● Exercise: Would you reproduce exactly, and only, the lines starting at the one with "Task: Open forum" and ending at the last line of the data, with both included? Leave the pictures out.

● Available data:
_____

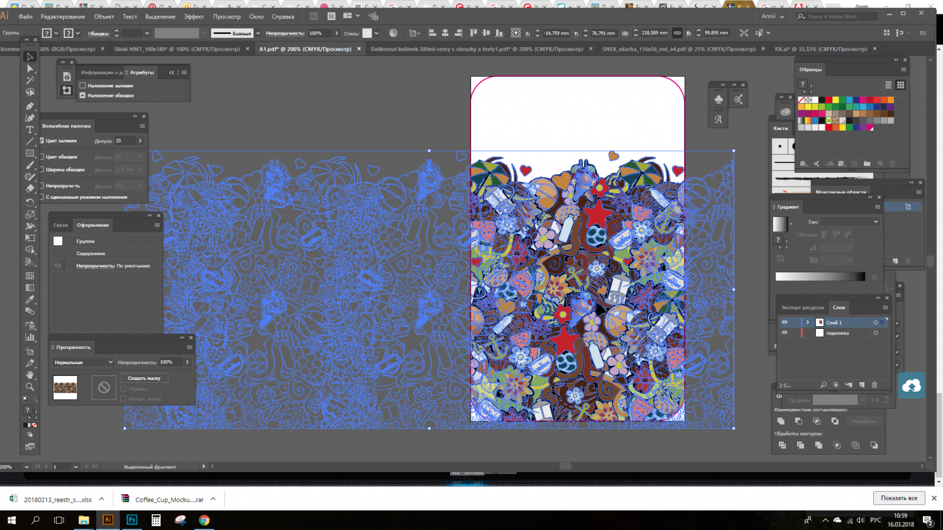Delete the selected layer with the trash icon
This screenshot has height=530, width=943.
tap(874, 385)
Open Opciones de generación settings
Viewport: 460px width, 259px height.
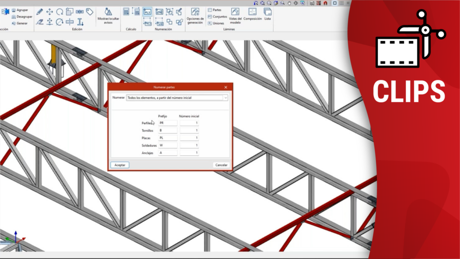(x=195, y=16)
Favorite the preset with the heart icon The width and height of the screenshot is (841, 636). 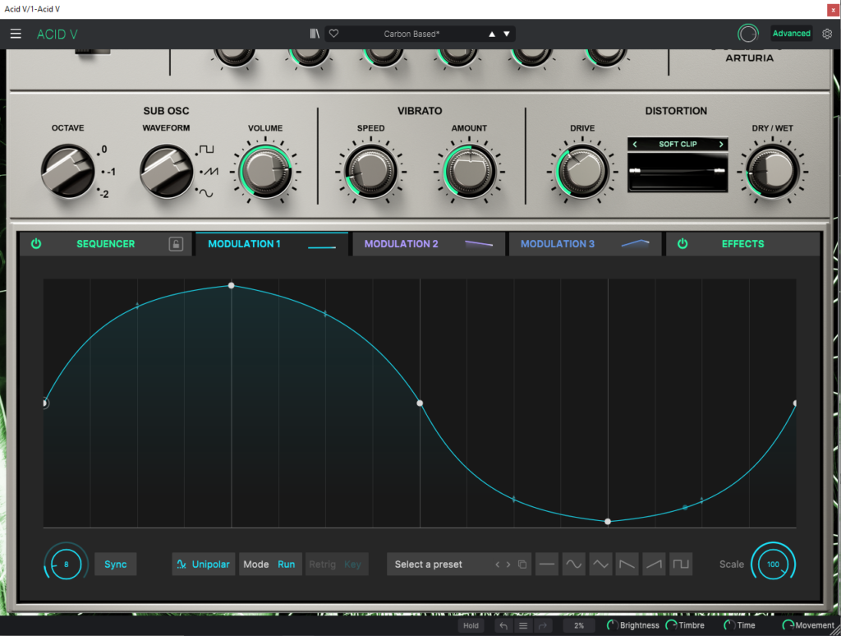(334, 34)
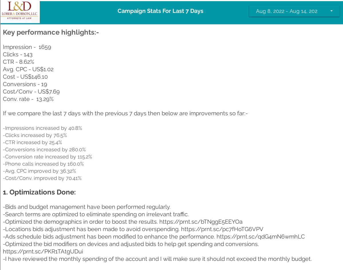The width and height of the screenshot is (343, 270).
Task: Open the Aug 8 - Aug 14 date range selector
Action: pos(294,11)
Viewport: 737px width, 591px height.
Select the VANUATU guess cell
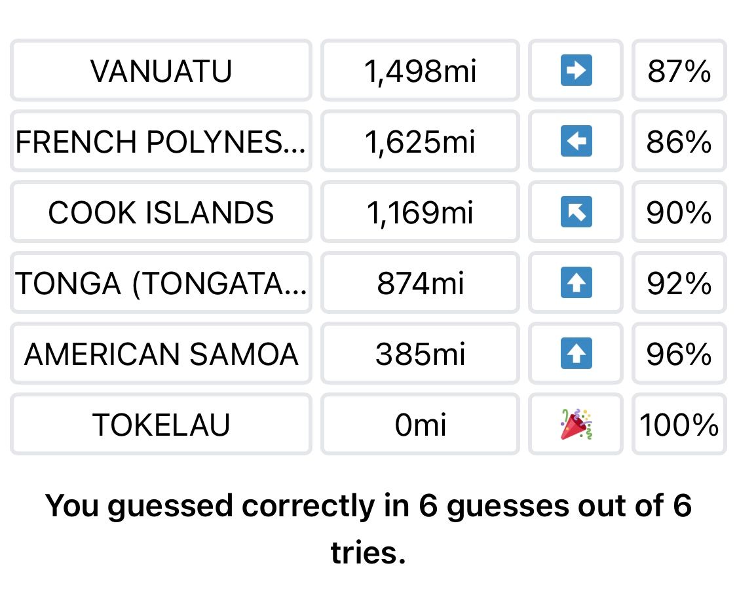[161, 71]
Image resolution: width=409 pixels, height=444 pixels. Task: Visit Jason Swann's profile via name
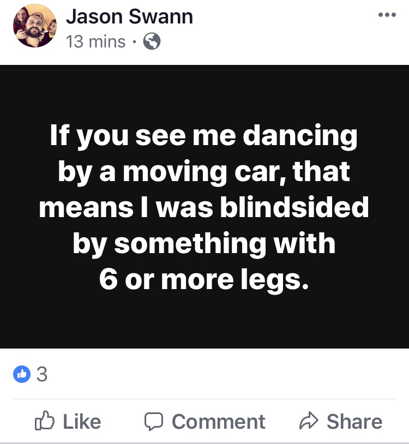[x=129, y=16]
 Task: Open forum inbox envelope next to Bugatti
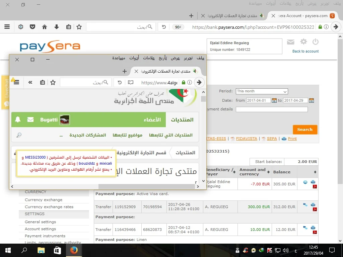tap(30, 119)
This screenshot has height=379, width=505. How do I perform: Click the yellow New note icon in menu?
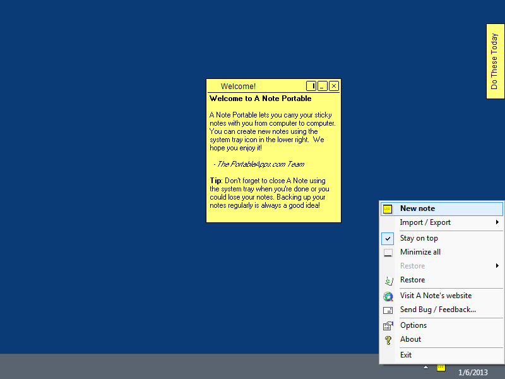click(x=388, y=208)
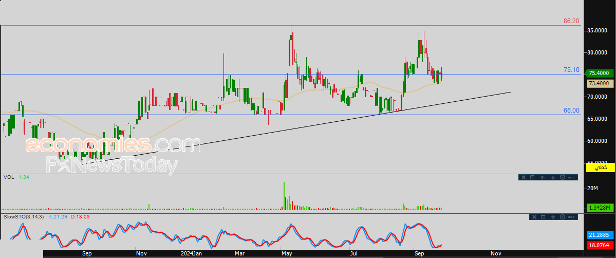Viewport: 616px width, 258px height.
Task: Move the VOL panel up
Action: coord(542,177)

_____

● Exercise response:
 Task: Open forum inbox envelope next to Bugatti
tap(30, 119)
This screenshot has height=379, width=505. How do I perform: Click the yellow New note icon in menu?
click(x=388, y=208)
Viewport: 616px width, 258px height.
Task: Move the VOL panel up
Action: coord(542,177)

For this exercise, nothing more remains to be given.